Brief -
Only the lines from the line with "Given: Select the New cases tab" through the end of the records belong in your reply, copied exactly, with every picture left out.

Items from a data source -

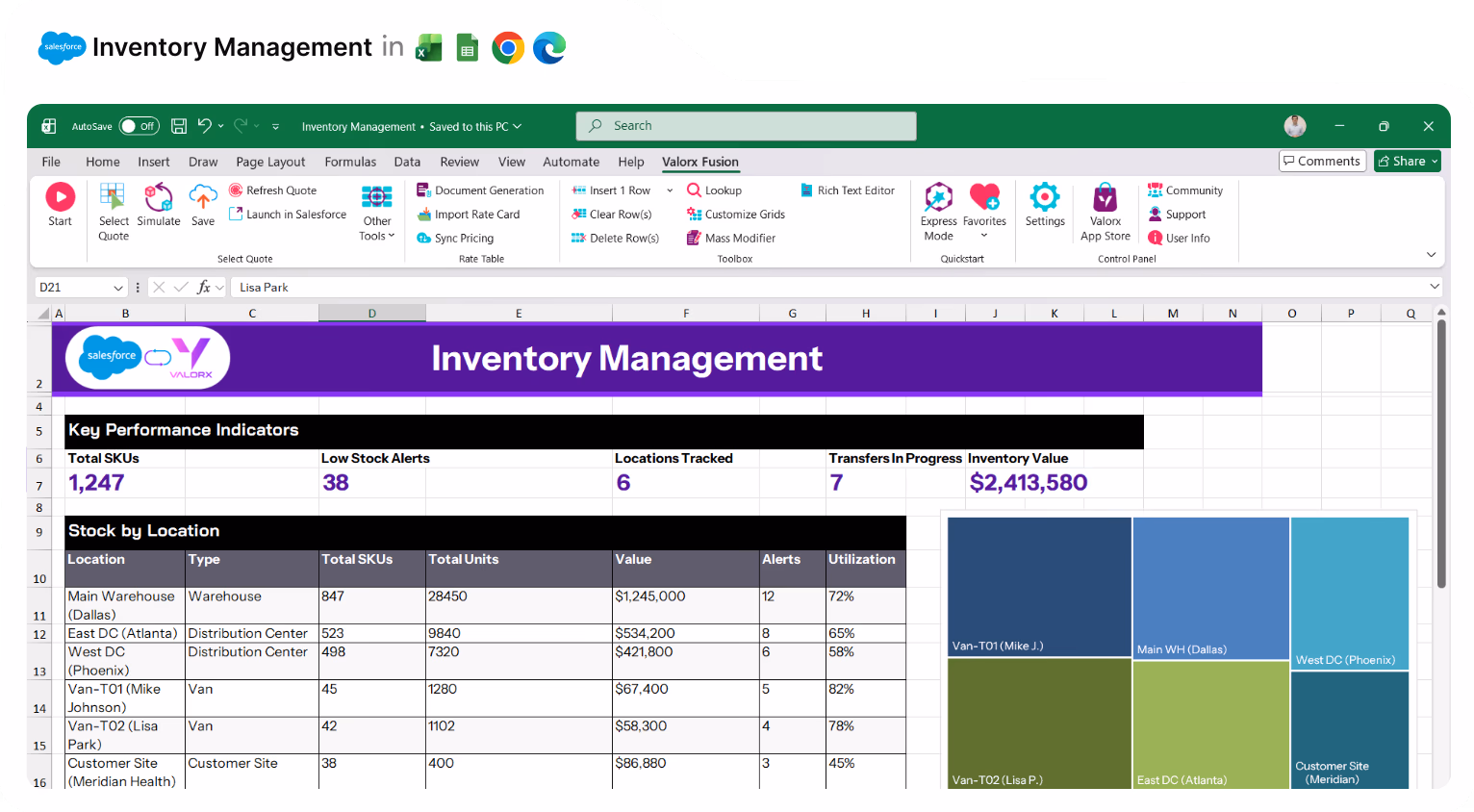
Task: Expand the Other Tools dropdown
Action: tap(376, 212)

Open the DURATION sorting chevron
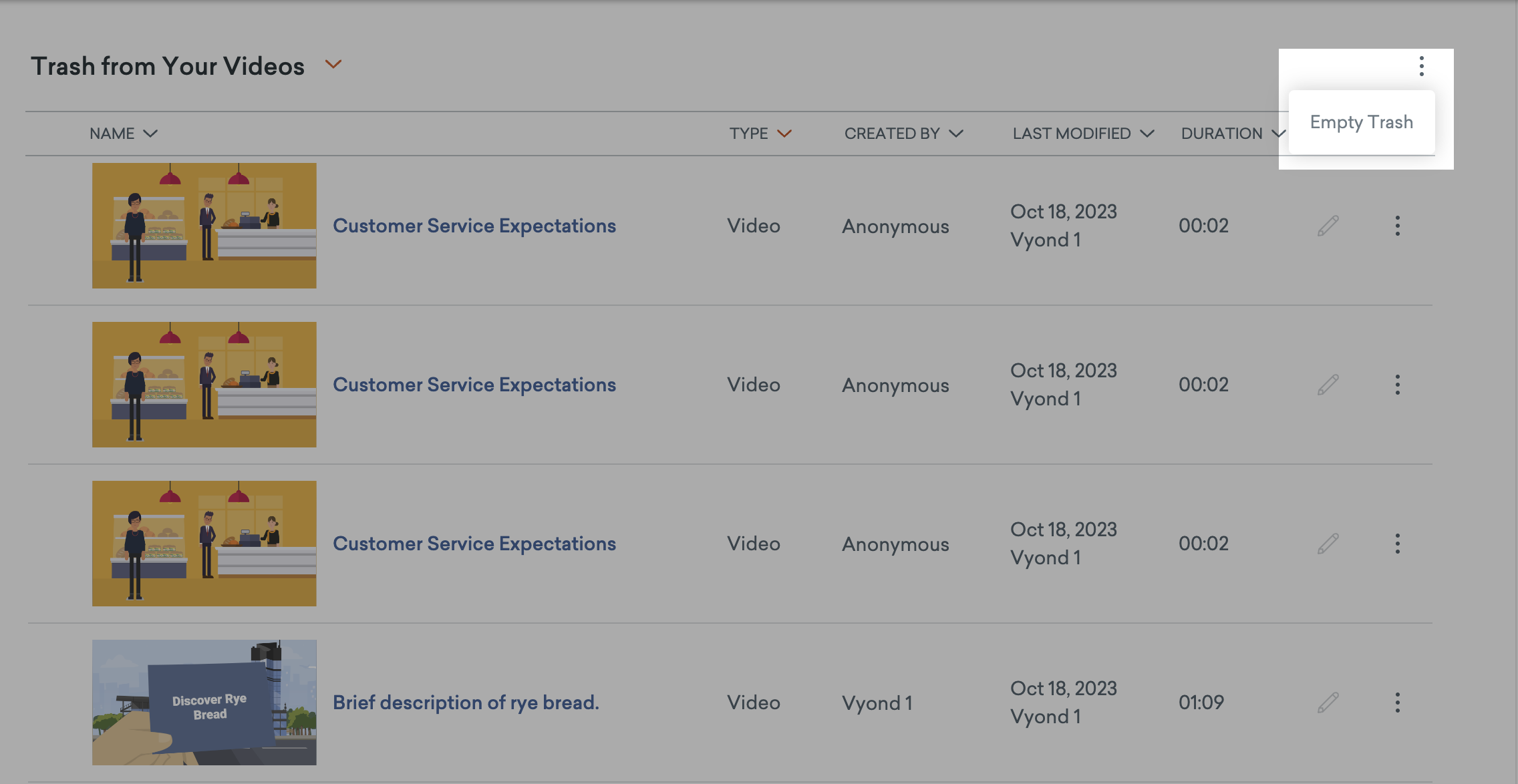click(1278, 133)
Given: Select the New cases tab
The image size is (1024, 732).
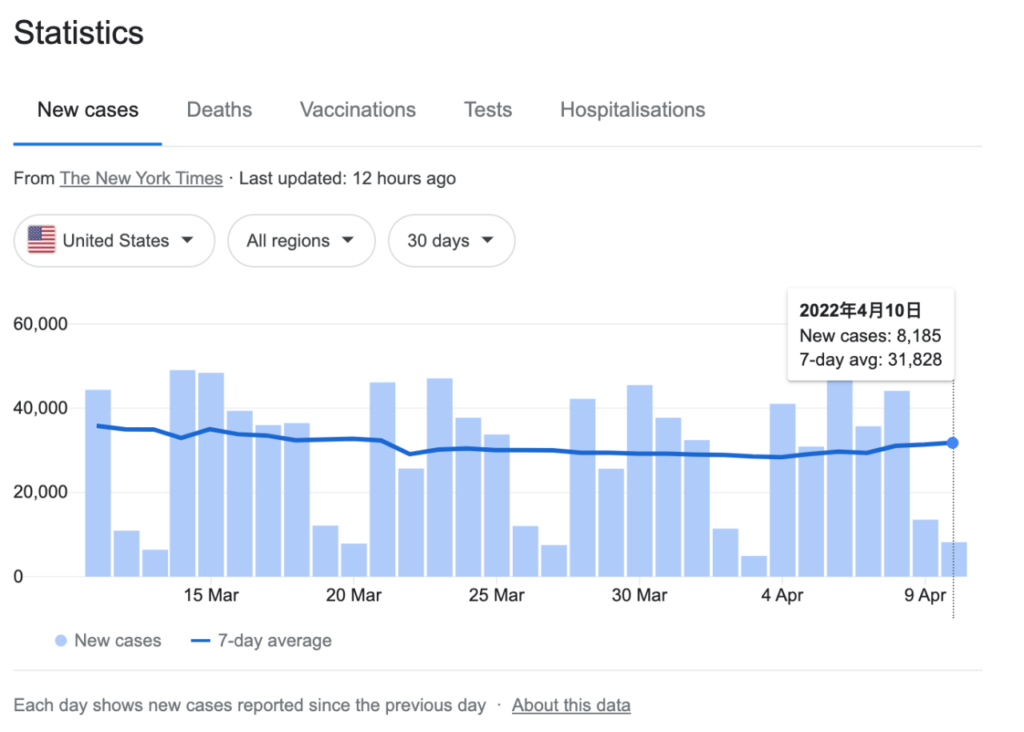Looking at the screenshot, I should point(88,110).
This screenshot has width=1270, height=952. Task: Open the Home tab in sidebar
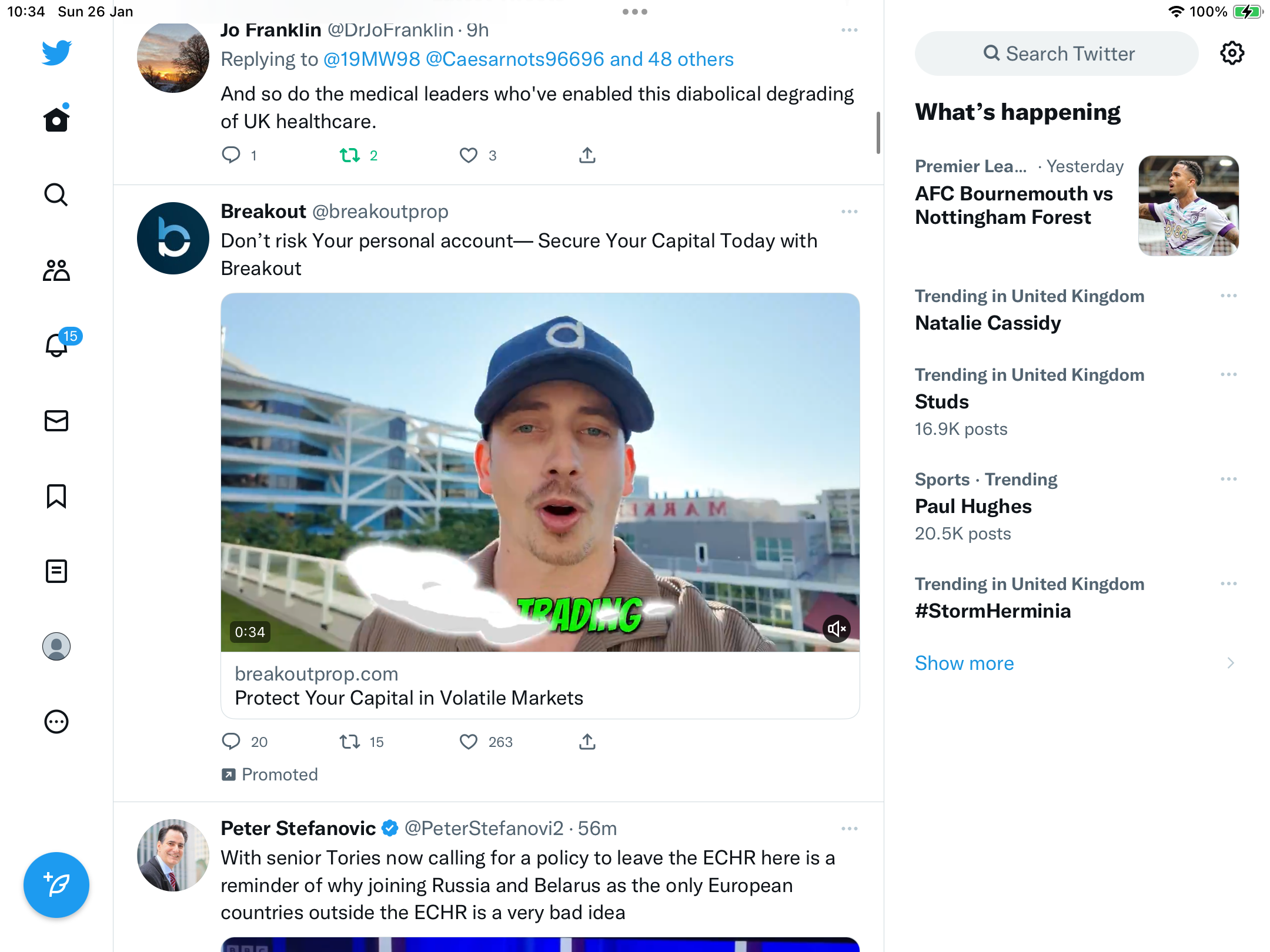tap(56, 119)
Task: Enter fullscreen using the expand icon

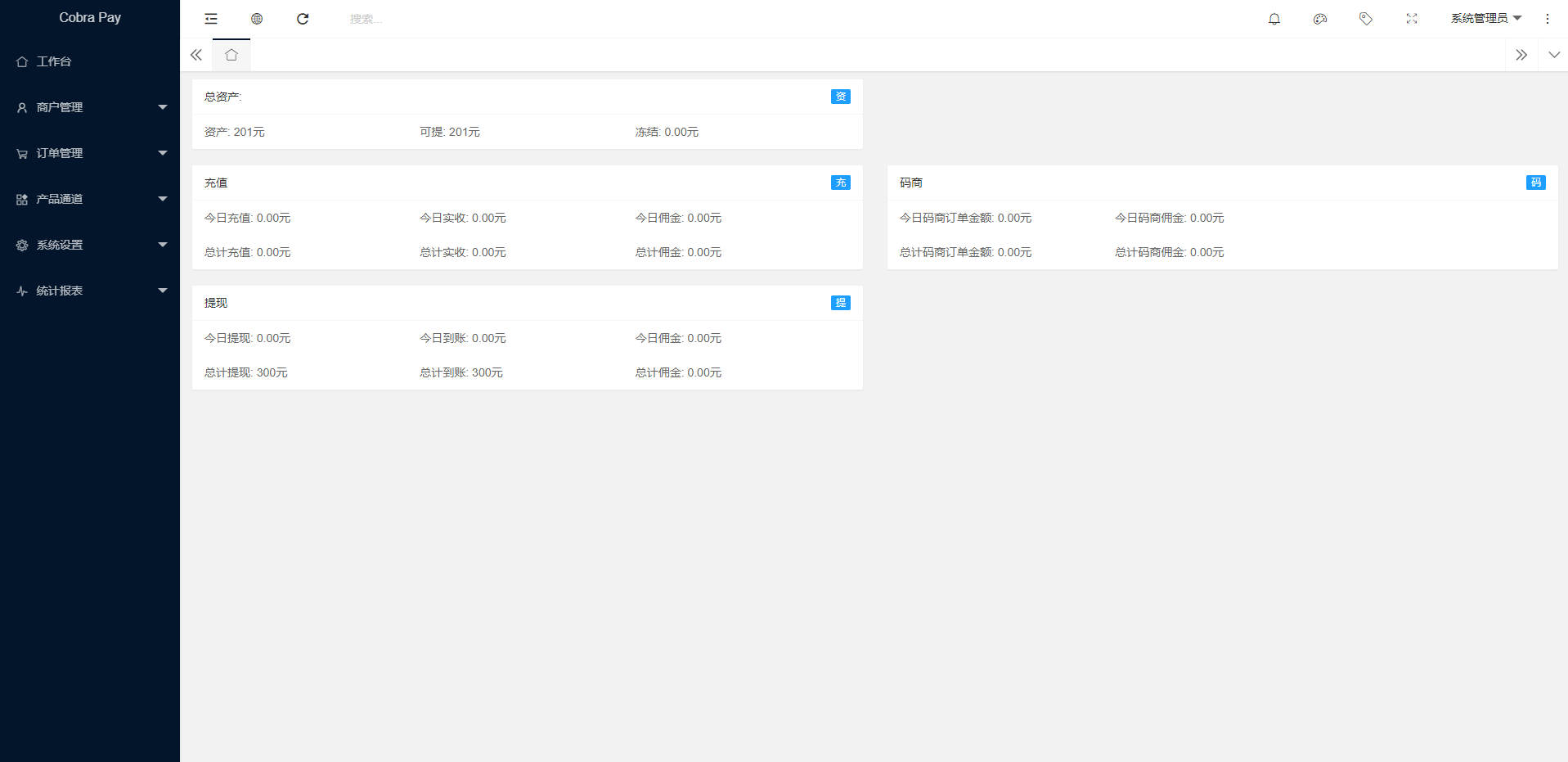Action: (1412, 19)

The completed task -
Given: Select the New cases tab
The image size is (1024, 732).
Looking at the screenshot, I should point(88,110).
This screenshot has width=1270, height=952. Task: Open the Home tab in sidebar
tap(56, 119)
Task: Enter fullscreen using the expand icon

Action: (1412, 19)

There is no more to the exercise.